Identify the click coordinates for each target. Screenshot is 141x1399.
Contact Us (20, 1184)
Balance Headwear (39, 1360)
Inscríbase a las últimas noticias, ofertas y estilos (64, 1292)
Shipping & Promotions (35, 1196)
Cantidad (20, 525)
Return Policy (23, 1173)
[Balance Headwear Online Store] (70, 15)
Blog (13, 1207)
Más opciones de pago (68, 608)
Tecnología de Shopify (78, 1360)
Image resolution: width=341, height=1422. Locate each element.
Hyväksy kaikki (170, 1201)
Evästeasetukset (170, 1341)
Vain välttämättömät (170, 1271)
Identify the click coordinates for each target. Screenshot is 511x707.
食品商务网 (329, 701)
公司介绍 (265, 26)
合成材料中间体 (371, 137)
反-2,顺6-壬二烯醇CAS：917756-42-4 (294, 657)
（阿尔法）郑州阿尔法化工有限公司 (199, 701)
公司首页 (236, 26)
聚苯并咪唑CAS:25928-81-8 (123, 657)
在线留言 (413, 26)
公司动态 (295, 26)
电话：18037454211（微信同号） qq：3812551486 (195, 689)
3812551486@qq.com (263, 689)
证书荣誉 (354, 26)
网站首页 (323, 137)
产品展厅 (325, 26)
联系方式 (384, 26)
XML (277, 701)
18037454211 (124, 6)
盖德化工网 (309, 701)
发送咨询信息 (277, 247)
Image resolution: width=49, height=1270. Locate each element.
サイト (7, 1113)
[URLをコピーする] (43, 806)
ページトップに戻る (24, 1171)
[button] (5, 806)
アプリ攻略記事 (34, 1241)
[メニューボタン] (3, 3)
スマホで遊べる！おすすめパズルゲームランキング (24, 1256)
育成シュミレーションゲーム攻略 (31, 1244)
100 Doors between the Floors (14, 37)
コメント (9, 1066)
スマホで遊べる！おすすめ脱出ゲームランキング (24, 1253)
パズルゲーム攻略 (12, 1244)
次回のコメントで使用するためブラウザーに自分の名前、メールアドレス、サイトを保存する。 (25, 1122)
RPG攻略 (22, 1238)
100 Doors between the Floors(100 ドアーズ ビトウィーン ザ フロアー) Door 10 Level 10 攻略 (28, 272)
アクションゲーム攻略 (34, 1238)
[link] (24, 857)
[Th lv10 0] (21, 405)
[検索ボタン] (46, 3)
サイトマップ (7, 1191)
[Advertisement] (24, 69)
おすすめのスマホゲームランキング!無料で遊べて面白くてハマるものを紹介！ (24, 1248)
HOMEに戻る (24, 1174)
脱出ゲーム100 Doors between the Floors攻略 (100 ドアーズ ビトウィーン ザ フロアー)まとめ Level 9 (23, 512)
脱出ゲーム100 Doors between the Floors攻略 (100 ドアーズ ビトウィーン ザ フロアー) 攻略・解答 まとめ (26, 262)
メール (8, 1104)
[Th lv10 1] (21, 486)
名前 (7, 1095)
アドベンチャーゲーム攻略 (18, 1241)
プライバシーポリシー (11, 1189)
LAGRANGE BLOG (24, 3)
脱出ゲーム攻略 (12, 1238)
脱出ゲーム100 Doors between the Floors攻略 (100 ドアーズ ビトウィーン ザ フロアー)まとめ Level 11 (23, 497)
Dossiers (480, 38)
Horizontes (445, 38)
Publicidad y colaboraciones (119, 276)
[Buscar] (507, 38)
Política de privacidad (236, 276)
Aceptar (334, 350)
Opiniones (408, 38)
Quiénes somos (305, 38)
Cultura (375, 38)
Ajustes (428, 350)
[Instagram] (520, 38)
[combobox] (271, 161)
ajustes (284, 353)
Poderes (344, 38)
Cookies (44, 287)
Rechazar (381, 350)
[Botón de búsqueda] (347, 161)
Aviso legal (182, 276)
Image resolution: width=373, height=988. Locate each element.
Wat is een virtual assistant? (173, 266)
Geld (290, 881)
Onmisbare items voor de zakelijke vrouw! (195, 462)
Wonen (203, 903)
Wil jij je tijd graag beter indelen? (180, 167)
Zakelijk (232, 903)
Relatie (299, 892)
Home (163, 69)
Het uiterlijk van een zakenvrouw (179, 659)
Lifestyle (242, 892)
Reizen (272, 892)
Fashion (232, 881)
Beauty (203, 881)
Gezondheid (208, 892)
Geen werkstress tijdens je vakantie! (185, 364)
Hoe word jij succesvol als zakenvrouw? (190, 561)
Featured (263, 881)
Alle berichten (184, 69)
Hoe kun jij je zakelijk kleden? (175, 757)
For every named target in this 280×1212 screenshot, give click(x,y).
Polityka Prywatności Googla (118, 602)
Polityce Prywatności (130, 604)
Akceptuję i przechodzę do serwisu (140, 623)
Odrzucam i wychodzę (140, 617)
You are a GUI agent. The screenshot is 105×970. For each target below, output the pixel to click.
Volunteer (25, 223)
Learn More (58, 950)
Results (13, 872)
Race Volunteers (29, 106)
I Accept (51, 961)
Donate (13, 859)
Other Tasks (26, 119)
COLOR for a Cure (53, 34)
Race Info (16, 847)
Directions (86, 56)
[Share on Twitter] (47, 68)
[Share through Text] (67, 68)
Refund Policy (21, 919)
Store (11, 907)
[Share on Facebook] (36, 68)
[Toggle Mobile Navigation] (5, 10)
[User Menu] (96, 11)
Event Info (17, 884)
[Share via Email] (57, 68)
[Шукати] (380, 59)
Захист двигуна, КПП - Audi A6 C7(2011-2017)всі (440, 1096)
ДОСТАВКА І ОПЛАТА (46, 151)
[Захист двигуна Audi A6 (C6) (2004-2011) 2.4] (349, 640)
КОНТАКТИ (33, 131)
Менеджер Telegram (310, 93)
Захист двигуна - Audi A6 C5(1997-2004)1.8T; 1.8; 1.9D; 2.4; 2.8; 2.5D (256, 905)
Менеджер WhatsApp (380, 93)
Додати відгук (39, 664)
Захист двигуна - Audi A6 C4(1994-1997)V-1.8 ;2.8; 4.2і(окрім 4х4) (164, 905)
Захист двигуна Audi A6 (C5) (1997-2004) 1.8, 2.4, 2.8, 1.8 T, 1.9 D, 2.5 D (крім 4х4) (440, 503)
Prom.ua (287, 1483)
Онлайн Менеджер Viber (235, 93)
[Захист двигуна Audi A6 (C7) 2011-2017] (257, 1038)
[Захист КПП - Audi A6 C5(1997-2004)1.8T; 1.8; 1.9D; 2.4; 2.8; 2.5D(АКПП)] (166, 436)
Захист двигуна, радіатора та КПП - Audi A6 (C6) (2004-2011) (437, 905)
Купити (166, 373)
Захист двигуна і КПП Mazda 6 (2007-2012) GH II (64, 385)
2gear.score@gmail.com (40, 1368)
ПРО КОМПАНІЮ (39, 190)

--------------------

## [EXERCISE REQUIREMENTS]
Gather each line above that contains the word "Store", and copy those lines.

## [ANSWER IN FULL]
[Balance Headwear Online Store] (70, 15)
Store (11, 907)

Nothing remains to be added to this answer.